TASK REQUIREMENTS
Repeat the data verbatim.

Pixel coordinate grounding data
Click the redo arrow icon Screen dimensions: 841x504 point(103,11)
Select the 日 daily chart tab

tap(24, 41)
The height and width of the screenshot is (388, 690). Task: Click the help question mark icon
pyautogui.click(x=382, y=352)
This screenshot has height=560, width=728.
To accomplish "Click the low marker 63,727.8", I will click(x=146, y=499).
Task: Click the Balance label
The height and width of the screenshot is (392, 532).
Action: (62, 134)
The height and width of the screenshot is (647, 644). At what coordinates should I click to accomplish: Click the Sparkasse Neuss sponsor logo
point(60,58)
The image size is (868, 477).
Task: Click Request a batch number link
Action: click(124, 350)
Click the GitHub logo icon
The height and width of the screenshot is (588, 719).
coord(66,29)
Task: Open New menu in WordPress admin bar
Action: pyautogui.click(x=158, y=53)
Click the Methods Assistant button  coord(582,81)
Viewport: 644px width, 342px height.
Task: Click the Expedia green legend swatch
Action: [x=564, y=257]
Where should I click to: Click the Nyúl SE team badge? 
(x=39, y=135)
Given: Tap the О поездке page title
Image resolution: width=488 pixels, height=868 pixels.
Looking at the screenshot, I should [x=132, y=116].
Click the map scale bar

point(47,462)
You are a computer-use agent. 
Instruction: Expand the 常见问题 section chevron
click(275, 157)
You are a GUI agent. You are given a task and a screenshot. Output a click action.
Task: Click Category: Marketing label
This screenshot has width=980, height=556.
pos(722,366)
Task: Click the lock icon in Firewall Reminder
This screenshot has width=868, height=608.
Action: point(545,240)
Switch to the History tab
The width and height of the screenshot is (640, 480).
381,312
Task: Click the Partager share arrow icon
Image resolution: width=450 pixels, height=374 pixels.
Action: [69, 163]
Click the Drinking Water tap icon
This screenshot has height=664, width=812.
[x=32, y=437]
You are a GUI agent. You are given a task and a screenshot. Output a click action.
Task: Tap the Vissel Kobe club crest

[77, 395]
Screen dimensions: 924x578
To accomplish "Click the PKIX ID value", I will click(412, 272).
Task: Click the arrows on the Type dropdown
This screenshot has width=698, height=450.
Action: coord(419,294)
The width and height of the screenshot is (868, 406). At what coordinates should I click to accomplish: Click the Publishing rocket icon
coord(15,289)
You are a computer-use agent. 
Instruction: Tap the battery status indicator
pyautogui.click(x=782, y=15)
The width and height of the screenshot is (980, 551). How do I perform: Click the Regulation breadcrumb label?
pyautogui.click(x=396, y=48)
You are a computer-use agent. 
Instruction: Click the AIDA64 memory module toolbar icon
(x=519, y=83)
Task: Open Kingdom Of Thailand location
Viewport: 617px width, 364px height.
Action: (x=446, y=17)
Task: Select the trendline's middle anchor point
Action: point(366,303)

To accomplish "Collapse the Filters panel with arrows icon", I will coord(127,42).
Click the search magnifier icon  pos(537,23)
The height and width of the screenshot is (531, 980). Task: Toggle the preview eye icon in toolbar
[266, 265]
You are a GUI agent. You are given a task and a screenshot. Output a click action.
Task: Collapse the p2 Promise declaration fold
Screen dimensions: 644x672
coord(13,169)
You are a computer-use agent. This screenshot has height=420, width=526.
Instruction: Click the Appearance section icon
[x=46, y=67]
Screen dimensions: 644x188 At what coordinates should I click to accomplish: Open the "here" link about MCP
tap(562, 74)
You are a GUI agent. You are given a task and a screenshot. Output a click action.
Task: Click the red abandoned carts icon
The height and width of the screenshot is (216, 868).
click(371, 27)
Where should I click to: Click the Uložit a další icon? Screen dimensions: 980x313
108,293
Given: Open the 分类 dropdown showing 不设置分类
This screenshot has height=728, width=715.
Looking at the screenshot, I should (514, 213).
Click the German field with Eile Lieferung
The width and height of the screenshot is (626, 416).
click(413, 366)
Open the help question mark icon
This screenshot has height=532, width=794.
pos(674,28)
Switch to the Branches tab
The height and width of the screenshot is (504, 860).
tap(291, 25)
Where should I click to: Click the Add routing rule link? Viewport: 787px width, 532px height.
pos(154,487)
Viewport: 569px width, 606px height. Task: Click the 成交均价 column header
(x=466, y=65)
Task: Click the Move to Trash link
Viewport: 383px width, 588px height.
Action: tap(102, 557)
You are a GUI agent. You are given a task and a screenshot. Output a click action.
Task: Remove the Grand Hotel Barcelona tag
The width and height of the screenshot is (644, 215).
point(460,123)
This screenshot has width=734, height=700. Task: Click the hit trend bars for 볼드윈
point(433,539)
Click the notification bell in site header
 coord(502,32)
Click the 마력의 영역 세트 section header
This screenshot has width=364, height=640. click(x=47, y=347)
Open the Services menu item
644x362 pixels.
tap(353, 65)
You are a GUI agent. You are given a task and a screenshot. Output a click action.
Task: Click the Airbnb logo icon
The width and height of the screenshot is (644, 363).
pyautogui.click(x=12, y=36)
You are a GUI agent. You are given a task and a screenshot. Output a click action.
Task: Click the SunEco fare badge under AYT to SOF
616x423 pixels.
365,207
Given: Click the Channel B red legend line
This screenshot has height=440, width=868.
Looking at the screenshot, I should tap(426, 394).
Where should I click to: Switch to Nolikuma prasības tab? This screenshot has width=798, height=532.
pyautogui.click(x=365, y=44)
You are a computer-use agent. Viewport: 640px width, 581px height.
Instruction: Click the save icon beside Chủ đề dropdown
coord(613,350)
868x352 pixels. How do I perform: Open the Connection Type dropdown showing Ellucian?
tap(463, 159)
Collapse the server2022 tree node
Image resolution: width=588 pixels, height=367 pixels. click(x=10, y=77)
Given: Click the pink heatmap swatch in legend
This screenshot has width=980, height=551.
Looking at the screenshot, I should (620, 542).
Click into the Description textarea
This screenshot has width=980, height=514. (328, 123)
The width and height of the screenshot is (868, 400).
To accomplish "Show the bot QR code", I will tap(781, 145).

ANSWER TO THIS PROBLEM
Click the redo arrow icon Screen dimensions: 841x504 point(103,11)
Select the 日 daily chart tab

tap(24, 41)
The height and width of the screenshot is (388, 690). Task: Click the help question mark icon
pyautogui.click(x=382, y=352)
This screenshot has height=560, width=728.
To accomplish "Click the low marker 63,727.8", I will click(x=146, y=499).
Task: Click the Balance label
The height and width of the screenshot is (392, 532).
Action: (62, 134)
The height and width of the screenshot is (647, 644). At what coordinates should I click to accomplish: Click the Sparkasse Neuss sponsor logo
point(60,58)
The image size is (868, 477).
Task: Click Request a batch number link
Action: click(124, 350)
Click the GitHub logo icon
The height and width of the screenshot is (588, 719).
coord(66,29)
Task: Open New menu in WordPress admin bar
Action: pyautogui.click(x=158, y=53)
Click the Methods Assistant button  coord(582,81)
Viewport: 644px width, 342px height.
Task: Click the Expedia green legend swatch
Action: [x=564, y=257]
Where should I click to: Click the Nyúl SE team badge? 
(x=39, y=135)
Given: Tap the О поездке page title
Image resolution: width=488 pixels, height=868 pixels.
Looking at the screenshot, I should [x=132, y=116].
Click the map scale bar

point(47,462)
You are a computer-use agent. 
Instruction: Expand the 常见问题 section chevron
click(275, 157)
You are a GUI agent. You are given a task and a screenshot. Output a click action.
Task: Click Category: Marketing label
This screenshot has width=980, height=556.
pos(722,366)
Task: Click the lock icon in Firewall Reminder
This screenshot has width=868, height=608.
Action: point(545,240)
Switch to the History tab
The width and height of the screenshot is (640, 480).
381,312
Task: Click the Partager share arrow icon
Image resolution: width=450 pixels, height=374 pixels.
Action: [69, 163]
Click the Drinking Water tap icon
This screenshot has height=664, width=812.
[x=32, y=437]
You are a GUI agent. You are given a task and a screenshot. Output a click action.
Task: Tap the Vissel Kobe club crest

[77, 395]
Screen dimensions: 924x578
To accomplish "Click the PKIX ID value", I will click(412, 272).
Task: Click the arrows on the Type dropdown
This screenshot has width=698, height=450.
Action: coord(419,294)
The width and height of the screenshot is (868, 406). At what coordinates should I click to accomplish: Click the Publishing rocket icon
coord(15,289)
You are a computer-use agent. 
Instruction: Tap the battery status indicator
pyautogui.click(x=782, y=15)
The width and height of the screenshot is (980, 551). How do I perform: Click the Regulation breadcrumb label?
pyautogui.click(x=396, y=48)
You are a computer-use agent. 
Instruction: Click the AIDA64 memory module toolbar icon
(x=519, y=83)
Task: Open Kingdom Of Thailand location
Viewport: 617px width, 364px height.
Action: (x=446, y=17)
Task: Select the trendline's middle anchor point
Action: point(366,303)

To accomplish "Collapse the Filters panel with arrows icon", I will coord(127,42).
Click the search magnifier icon  pos(537,23)
The height and width of the screenshot is (531, 980). Task: Toggle the preview eye icon in toolbar
[266, 265]
You are a GUI agent. You are given a task and a screenshot. Output a click action.
Task: Collapse the p2 Promise declaration fold
Screen dimensions: 644x672
coord(13,169)
You are a computer-use agent. This screenshot has height=420, width=526.
Instruction: Click the Appearance section icon
[x=46, y=67]
Screen dimensions: 644x188 At what coordinates should I click to accomplish: Open the "here" link about MCP
tap(562, 74)
You are a GUI agent. You are given a task and a screenshot. Output a click action.
Task: Click the red abandoned carts icon
The height and width of the screenshot is (216, 868).
click(371, 27)
Where should I click to: Click the Uložit a další icon? Screen dimensions: 980x313
108,293
Given: Open the 分类 dropdown showing 不设置分类
This screenshot has height=728, width=715.
Looking at the screenshot, I should (514, 213).
Click the German field with Eile Lieferung
The width and height of the screenshot is (626, 416).
click(413, 366)
Open the help question mark icon
This screenshot has height=532, width=794.
pos(674,28)
Switch to the Branches tab
The height and width of the screenshot is (504, 860).
tap(291, 25)
Where should I click to: Click the Add routing rule link? Viewport: 787px width, 532px height.
pos(154,487)
Viewport: 569px width, 606px height. Task: Click the 成交均价 column header
(x=466, y=65)
Task: Click the Move to Trash link
Viewport: 383px width, 588px height.
Action: tap(102, 557)
You are a GUI agent. You are given a task and a screenshot. Output a click action.
Task: Remove the Grand Hotel Barcelona tag
The width and height of the screenshot is (644, 215).
point(460,123)
This screenshot has width=734, height=700. Task: Click the hit trend bars for 볼드윈
point(433,539)
Click the notification bell in site header
 coord(502,32)
Click the 마력의 영역 세트 section header
This screenshot has width=364, height=640. click(x=47, y=347)
Open the Services menu item
644x362 pixels.
tap(353, 65)
You are a GUI agent. You are given a task and a screenshot. Output a click action.
Task: Click the Airbnb logo icon
The width and height of the screenshot is (644, 363).
pyautogui.click(x=12, y=36)
You are a GUI agent. You are given a task and a screenshot. Output a click action.
Task: Click the SunEco fare badge under AYT to SOF
616x423 pixels.
365,207
Given: Click the Channel B red legend line
This screenshot has height=440, width=868.
Looking at the screenshot, I should tap(426, 394).
Where should I click to: Switch to Nolikuma prasības tab? This screenshot has width=798, height=532.
pyautogui.click(x=365, y=44)
You are a computer-use agent. Viewport: 640px width, 581px height.
Instruction: Click the save icon beside Chủ đề dropdown
coord(613,350)
868x352 pixels. How do I perform: Open the Connection Type dropdown showing Ellucian?
tap(463, 159)
Collapse the server2022 tree node
Image resolution: width=588 pixels, height=367 pixels. click(x=10, y=77)
Given: Click the pink heatmap swatch in legend
This screenshot has width=980, height=551.
Looking at the screenshot, I should (620, 542).
Click into the Description textarea
This screenshot has width=980, height=514. (328, 123)
The width and height of the screenshot is (868, 400).
To accomplish "Show the bot QR code", I will tap(781, 145).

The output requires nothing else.